* _SOURCE DOCUMENT_:

----

The 14th Sunday in Ordinary Time
In these days when much of the world is focused on the relation between a mother and her preborn child, the liturgy shows us that sometimes God himself wishes to come across as mother. In the reading from Isaiah, God said that “as a mother comforts her child, so will I comfort you”. No one can comfort like a mother, because no one had such an intimate relationship with us even before we were born, and continued to nourish us after our birth. The spiritual life is like that: it is a life of intimate relationship with God, who continues to nourish us with the Body and Blood of Christ.
Just as a child, for the first nine months after conception, is at peace because it is totally surrounded by its mother and continually draws life from her, so we are totally surrounded by God, who continually gives real life to the depths of our soul. So long as a child remains in the womb, a mother cannot stop giving life and fostering growth; nor can God withhold any love from us. In God’s eyes, every human being is a wanted child, because it was God who created every soul and guides our every step, overshadowing us at all times and in all places with the loving care of a mother.
Even our weaknesses and spiritual miseries, our obstacles and difficulties, cannot prevent our union with God or the peace that it brings. On the contrary, God uses them as a means to bring about the realization of the divine plan for us, which is the plan of Someone – the only One – who loves us infinitely. Even God’s dearly beloved Son was no stranger to human suffering. He underwent the cross with all of its shame in order to become the first-born of all creation, the first-born of many brothers and sisters.
In the same way, St Paul in the second reading speaks of the marks on his body as being those of Jesus. Apparently, they were like the wounds that Jesus suffered on the cross. But they cannot disturb his peace or separate him from God. “Peace and mercy be to all who follow this rule”, he says, who belong to a new creation, “the Israel of God”. Like Jesus and Paul, we too have been marked by our own life experiences. But if we allow God to act as mother, we will discover that there is peace all around us, providing the climate in which we can assimilate our experiences and grow into a new creation, a brother or sister of Jesus.
In the Gospel, Jesus appoints seventy-two others to sow the seed of his Word, the seed of life in God. The conditions have to be favorable if the seed is to grow, and so whatever house they enter, their first words are to be, “Peace to this household”. And “if a peaceful person lives there”, God like a mother will nurture the person’s growth into a new creature who has been born again of God.

----

* _GIVEN ENTRIES_:
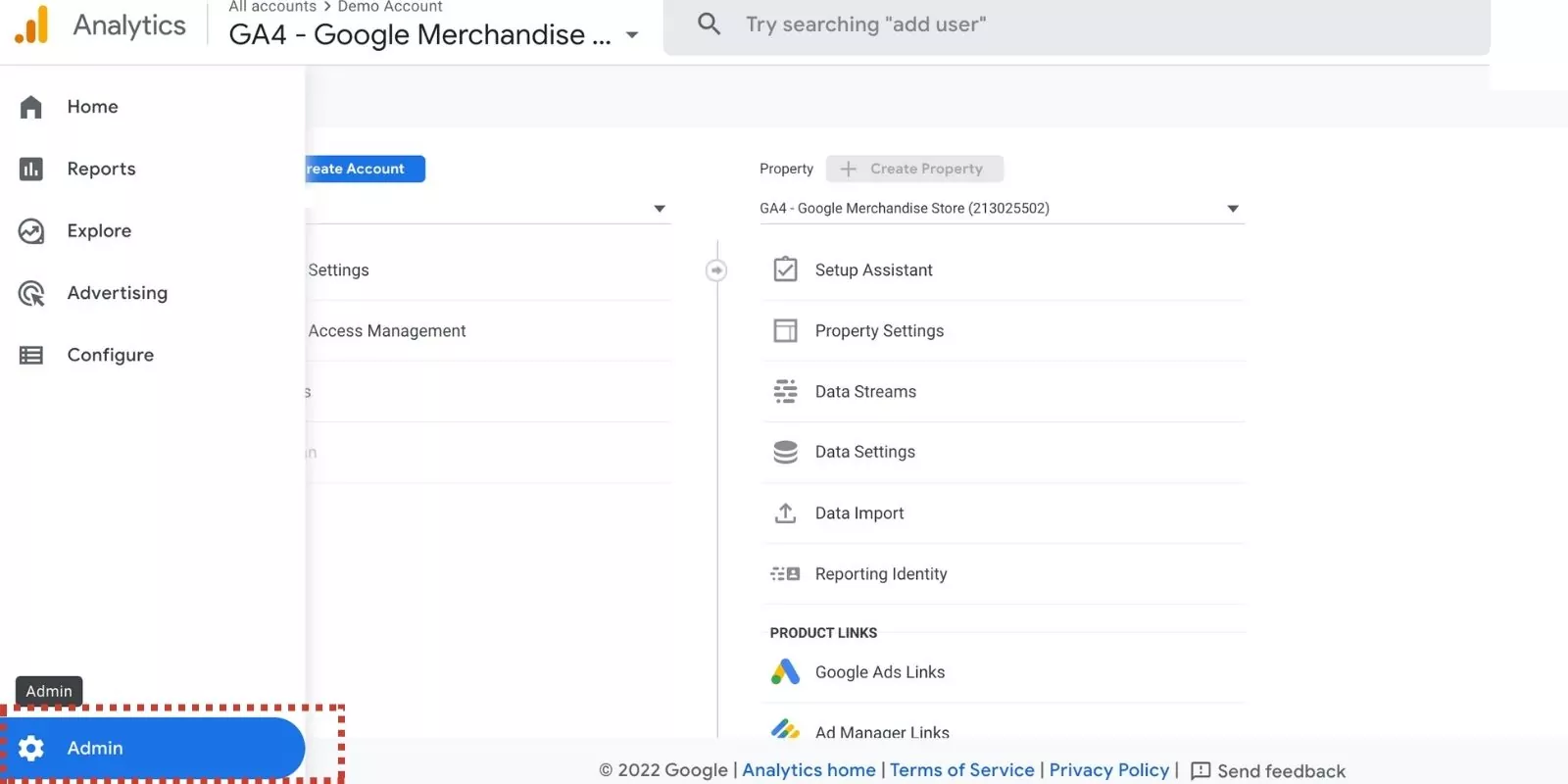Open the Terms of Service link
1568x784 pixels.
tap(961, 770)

----

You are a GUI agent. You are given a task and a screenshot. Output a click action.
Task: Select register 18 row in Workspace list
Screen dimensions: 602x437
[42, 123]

----

* _WORK ORDER 1_:
According to the homily, what are the seventy-two to say first in whatever house they enter?
* _WORK ORDER 2_:
Carry the homily forward from its last sentence.
The records have no connection to the homily.

* _WRITTEN REPLY 1_:
"Peace to this household."

* _WRITTEN REPLY 2_:
Now every life story is different, but let us take the example of a person who has received the seed of a monastic vocation. It is Christ who plants the seed inside the walls of a monastery, which are like the walls of a God-sized womb. They enclose a protected environment, a sacred space, in which God nurtures the growth of those who are in the process of being born again. Inside, there are divisions into many cells, because the monastery is a place of multiple births.
And although every monastic vocation is different, all go through the same clearly defined stages of spiritual development, from postulancy to the novitiate to the juniorate to the professed, which is a stage of continuous formation until we are ready to be born into eternal life. During this time we eat and drink what is offered to us at Mass, the Body and Blood of Christ, circulating in us just as it did in Christ; for the kingdom of God is as near to us here as a mother is to her preborn child. At our death, we leave the womb of the monastery and are born into a glorious light. God remains like a mother, takes us up into everlasting arms, and rejoices that our names are written in heaven.
Let us then come to this altar and “eat and drink what is offered to us”: food for our souls for those who are doing their growing close to the heart of God. “As we receive from this altar the sacred Body and Blood” of God’s Son, let us be filled with that peace which the world outside cannot give. Nourished by this food, may we grow spiritually stronger day by day, so that when our time comes, God may receive us into our everlasting home.